J’ai aussi été touchée par cette volonté de transmettre autrement qu’avec des grandes leçons. Lola transmet par les lieux, les visages, les musiques, les souvenirs. Elle veut laisser à son fils des émotions autant que des réponses.

Et peut-être est-ce cela qui reste après cette lecture : l’idée qu’une vie se construit autant avec ce que l’on reçoit qu’avec ce que l’on choisit de transformer.

La plume d’Olivia Ruiz continue de me toucher par son regard sur les failles humaines et les héritages invisibles. C’est une autrice rare, qui écrit peu, mais dont les romans laissent toujours une trace.

Extrait 

Mon vœu le plus cher : que tu sois heureux souvent, épanoui, et entouré de personnes aimantes qui révéleront le meilleur de toi pour créer ensemble de la joie. Tant de combats mériteront les fabuleux moteurs que seront ta colère, ta tristesse ou ton sentiment d’injustice. Ne les gâche pas en t’énervant contre ce que tu ne peux pas changer. Mets-les au service d’une cause pour laquelle tu as prise. Tu trouveras. Et surtout, ne bride pas tes rêves, laisse-les grandir à leur guise, autorise-les à être ambitieux, démesurés, sans limites. A viser l’impossible, on peut au moins atteindre le merveilleux. »

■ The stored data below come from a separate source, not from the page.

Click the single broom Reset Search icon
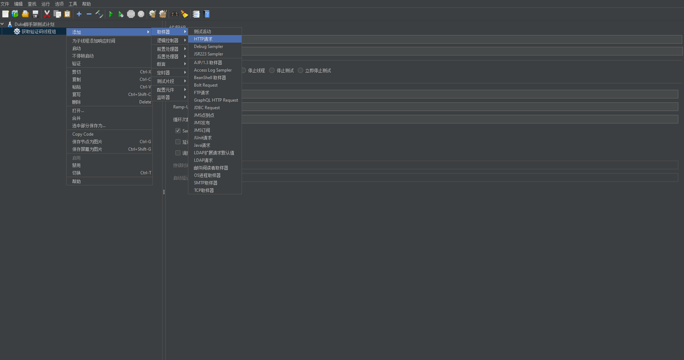pyautogui.click(x=184, y=14)
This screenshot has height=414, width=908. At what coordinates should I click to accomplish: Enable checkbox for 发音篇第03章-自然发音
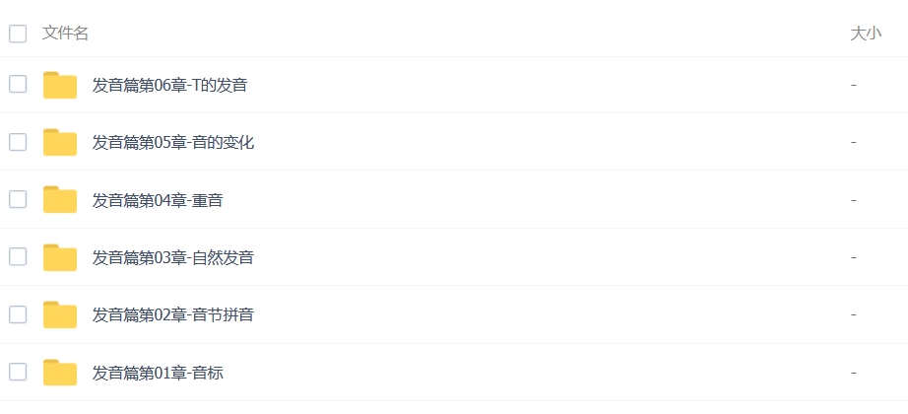coord(18,257)
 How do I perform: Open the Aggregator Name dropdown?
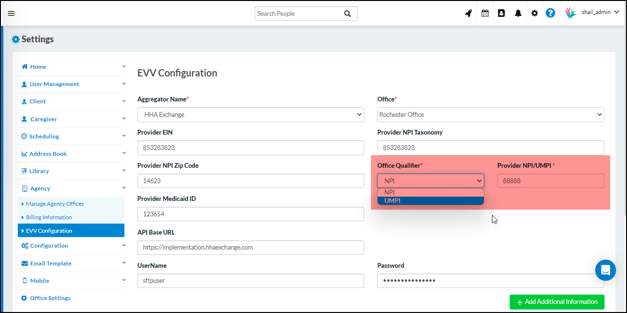pyautogui.click(x=250, y=114)
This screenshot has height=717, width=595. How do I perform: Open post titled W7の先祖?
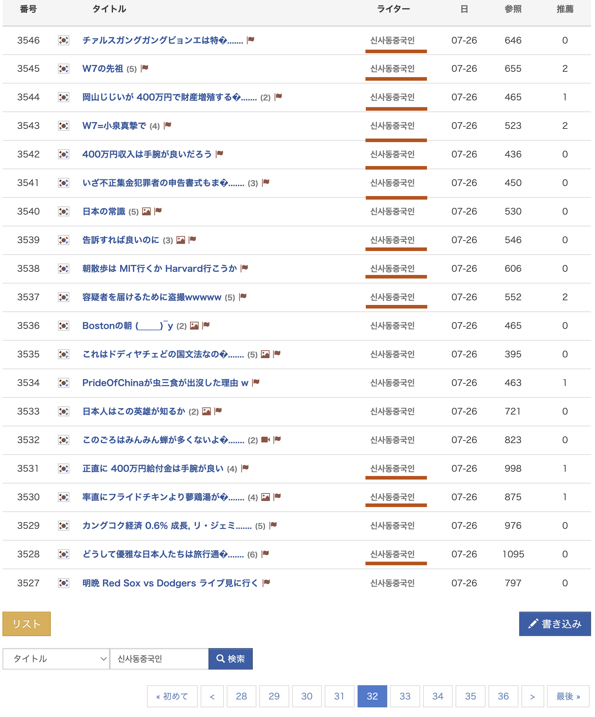(x=103, y=69)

N’oublie jamais que quand ça ne va pas, il est bon de s’obliger à faire précisément tout ce dont tu n’as pas envie de faire pour aller mieux. Du sport. Voir des amis. Sortir de ta zone de confort. Prendre soin de toi.

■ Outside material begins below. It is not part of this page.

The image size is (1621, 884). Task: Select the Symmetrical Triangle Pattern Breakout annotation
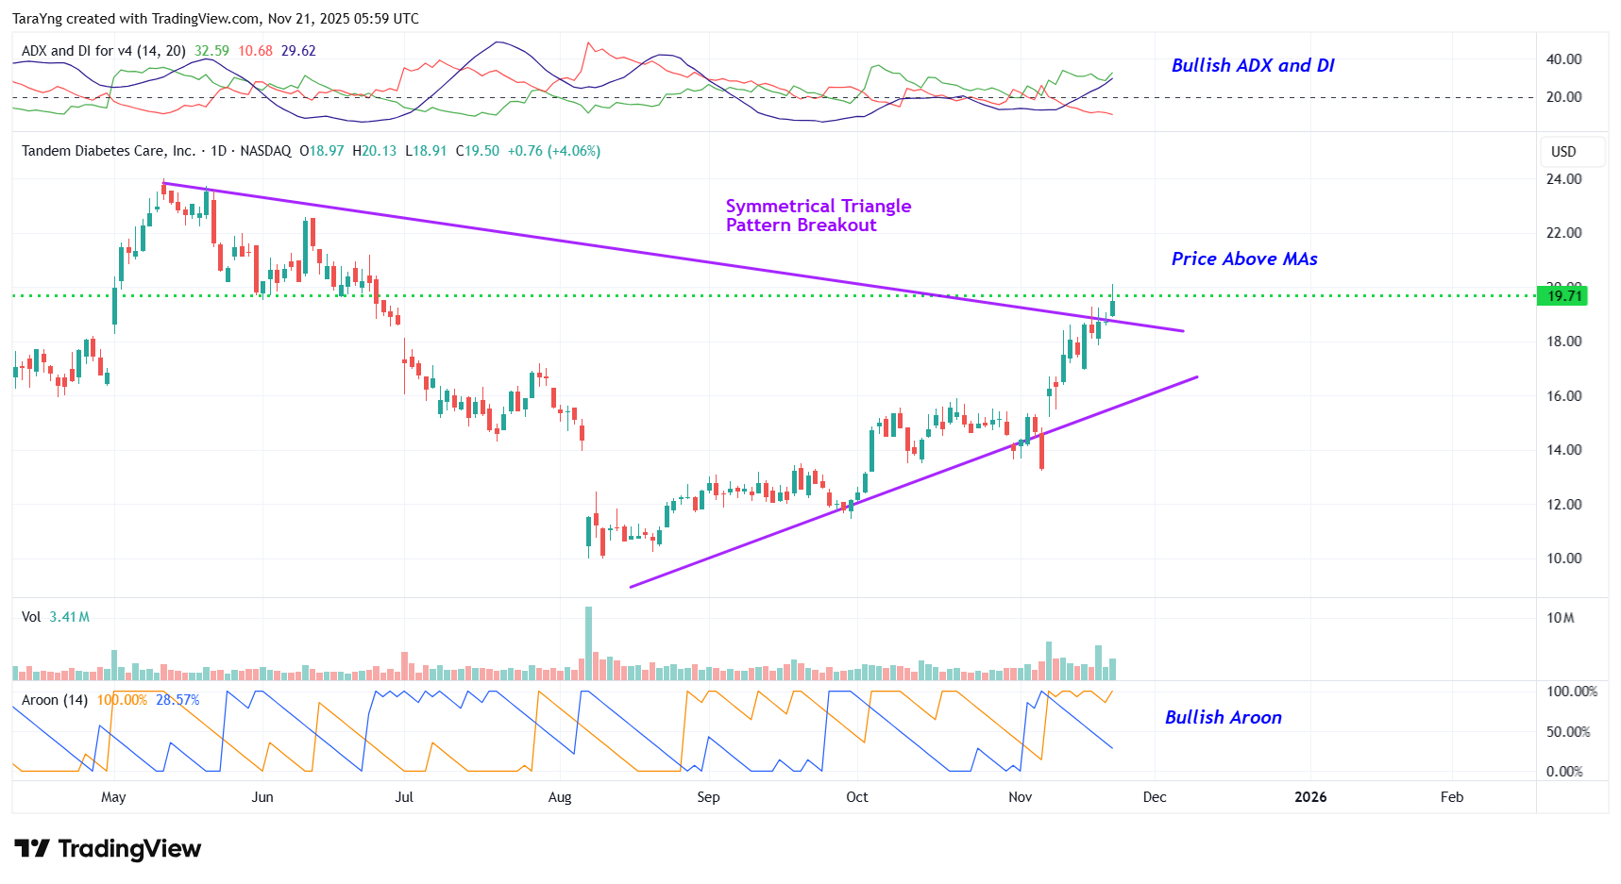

Ne sois ni sage ni obéissant, sois juste, tenace et sincère : sois seulement toi.

N’oublie jamais d’être ton meilleur ami, parce que les autres te traiteront avec la même bienveillance que celle que tu t’accordes.

N’oublie jamais que l’autre c’est toi. Considère-le avec respect, d’où qu’il vienne.

N’oublie jamais qu’être ta maman sera toujours le plus beau cadeau que j’ai jamais reçu. 

¡Vamos !, d’Olivia Ruiz, aux Editions JC Lattès.